July 1, 2010 at 10:17 pm
And someone wrote-in a midwifery magazine yet "Not all women have the urge to breastfeed, and that doesn't make them less of a mother."
In my book it does!
Such a woman might manage to be a good mother in other ways, as my mother was, but I do think there is something deficient about a woman who really doesn't WANT to nurse her babies. For those who never solve the sore nipples issue I can see not liking it, as who likes pain, but
not even wanting to in the first place?
And the reasons this woman gives! She associates her breasts primarily with sex and can't make the switch which is part of human maturity to associating them with loving the baby who is the result of the sex? The way she talks about her baby it is as if it isn't even her baby! She describes her own baby the way you might expect a less sensitive 15 year old boy to describe a baby. She hasn't bonded with this baby at all! Women who bond with their babies love the smell of their scalps and the feel of their skin, and every little sound they make, and every facial expression. It is something like how you feel in a sexual relationship, not the arousal, but the investment of love for the person into love for just that way their hair curls at the nape of their neck, and all such things. And this something makes the normal body integrity barriers go down.
I think my own mother did not feel this way. She was an extremely dutiful mother, but believed that a baby's smiles were 'gas', and that you shouldn't spoil babies by holding them too much. It was touching, if a bit emotionally painful, to see her finally bond with my sister's daugher when she took my sister and the baby to her house from the hospital.
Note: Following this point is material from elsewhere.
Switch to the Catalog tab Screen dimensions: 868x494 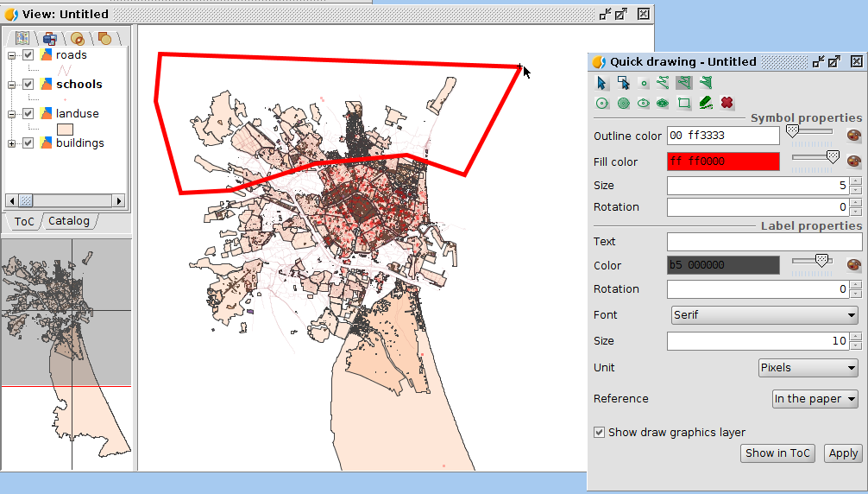coord(69,221)
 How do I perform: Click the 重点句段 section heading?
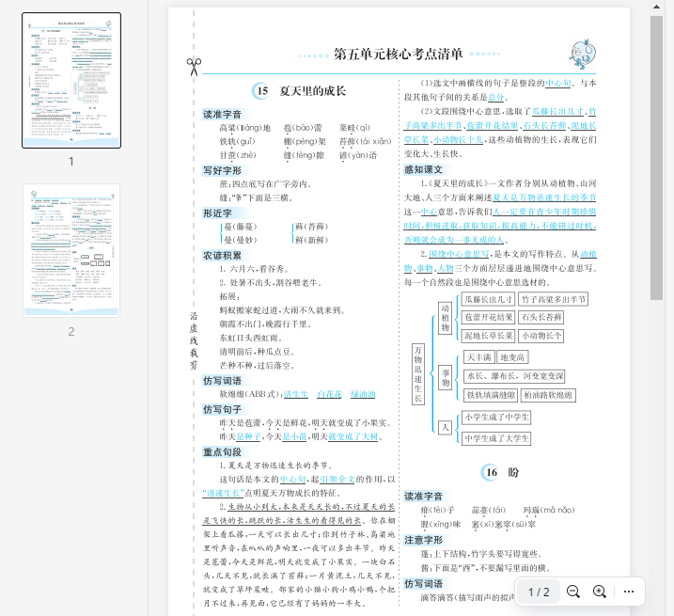click(222, 451)
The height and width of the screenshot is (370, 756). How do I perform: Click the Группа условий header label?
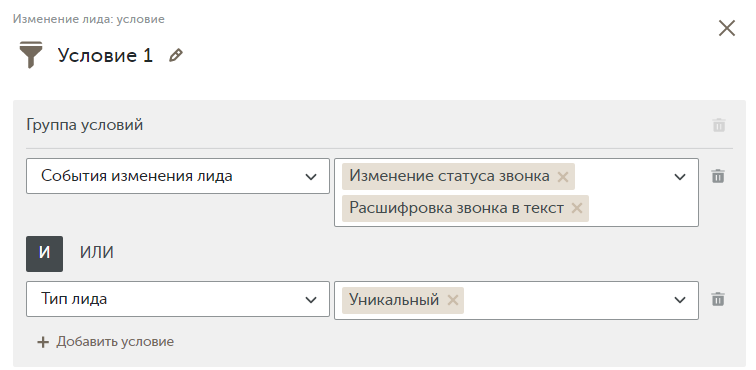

Suddenly this was the most amazing alert baby, "she looked right in my eyes, she smiled at me, listen to her coo!" I am glad my mother finally got to where she could feel that for a baby.
How will this woman's child feel when he gets older and picks up on his mother's lack of mother love for him?
July 2, 2010 at 5:08 am
I wanted very badly to breastfeed my first child, but after 4 days had passed since her birth and I still did not appear to be producing any milk, my husband got panicky and insisted that we go out and get her some formula before she starved. I kept trying to breastfeed for about 2-3 weeks after that, and even rented a breast pump, but couldn't produce more than a few ounces and eventually gave up.
I told myself I'd probably do better next time since milk comes in more quickly with subsequent children. Unfortunately, there never was a "next time" and she turned out to be our only child (now 14).
It's obvious to me that breastfeeding is the more "natural" way and should be encouraged, not discouraged. However, given the lack of exposure to breastfeeding most women have and the demands and expectations surrounding childbirth and parenting, it's probably no wonder many women who want to breastfeed cannot. My mother was the same way, she wanted to breastfeed both me and my older brother, and even was given shots to stimulate her milk production (she said), but nothing worked.
The bottom line is that we should not pass judgement on either breast feeding moms or bottle feeding moms. Unless we have good reason to believe otherwise we should assume both are doing the best they can with what they have.